WHAT YOU SHOULD DO: In the entries below, find the lines that contain the word "computer" and copy them.

##############################

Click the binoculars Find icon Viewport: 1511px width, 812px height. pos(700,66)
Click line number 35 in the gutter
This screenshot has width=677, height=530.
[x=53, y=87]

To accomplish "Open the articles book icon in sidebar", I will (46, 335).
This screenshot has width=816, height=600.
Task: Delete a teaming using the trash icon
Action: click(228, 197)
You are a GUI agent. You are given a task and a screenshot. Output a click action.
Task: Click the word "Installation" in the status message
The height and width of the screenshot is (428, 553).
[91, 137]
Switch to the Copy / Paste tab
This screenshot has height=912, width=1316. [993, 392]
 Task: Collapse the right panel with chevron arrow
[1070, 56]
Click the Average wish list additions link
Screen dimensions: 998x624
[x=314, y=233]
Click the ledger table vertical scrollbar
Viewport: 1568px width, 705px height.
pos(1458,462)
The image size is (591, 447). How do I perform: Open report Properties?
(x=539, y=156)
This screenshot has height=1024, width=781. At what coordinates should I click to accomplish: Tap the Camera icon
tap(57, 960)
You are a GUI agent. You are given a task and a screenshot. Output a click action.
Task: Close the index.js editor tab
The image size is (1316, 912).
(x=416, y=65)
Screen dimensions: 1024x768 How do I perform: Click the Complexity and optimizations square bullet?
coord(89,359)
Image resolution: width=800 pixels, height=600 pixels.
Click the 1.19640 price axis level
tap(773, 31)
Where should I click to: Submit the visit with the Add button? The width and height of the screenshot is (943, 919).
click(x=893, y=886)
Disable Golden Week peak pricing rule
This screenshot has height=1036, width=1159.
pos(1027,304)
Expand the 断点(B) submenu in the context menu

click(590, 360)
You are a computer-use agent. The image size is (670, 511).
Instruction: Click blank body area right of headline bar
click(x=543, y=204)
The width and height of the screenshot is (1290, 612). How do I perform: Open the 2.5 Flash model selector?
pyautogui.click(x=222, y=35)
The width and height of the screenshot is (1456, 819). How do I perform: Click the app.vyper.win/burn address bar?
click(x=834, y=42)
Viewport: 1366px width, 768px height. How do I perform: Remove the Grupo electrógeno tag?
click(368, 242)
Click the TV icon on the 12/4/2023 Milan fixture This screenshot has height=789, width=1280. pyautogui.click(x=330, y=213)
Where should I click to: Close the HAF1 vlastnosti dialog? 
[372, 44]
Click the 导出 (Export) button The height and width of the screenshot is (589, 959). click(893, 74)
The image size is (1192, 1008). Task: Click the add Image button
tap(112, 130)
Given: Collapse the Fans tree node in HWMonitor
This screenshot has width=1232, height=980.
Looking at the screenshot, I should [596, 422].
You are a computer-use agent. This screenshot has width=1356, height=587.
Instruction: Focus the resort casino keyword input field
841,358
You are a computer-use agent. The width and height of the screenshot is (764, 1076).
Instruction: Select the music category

##############################

WRITTEN RESPONSE:
You are a computer-use agent. The image size is (670, 511).
You are a computer-use agent. This screenshot has width=1356, height=587.
You are a computer-use agent. The width and height of the screenshot is (764, 1076).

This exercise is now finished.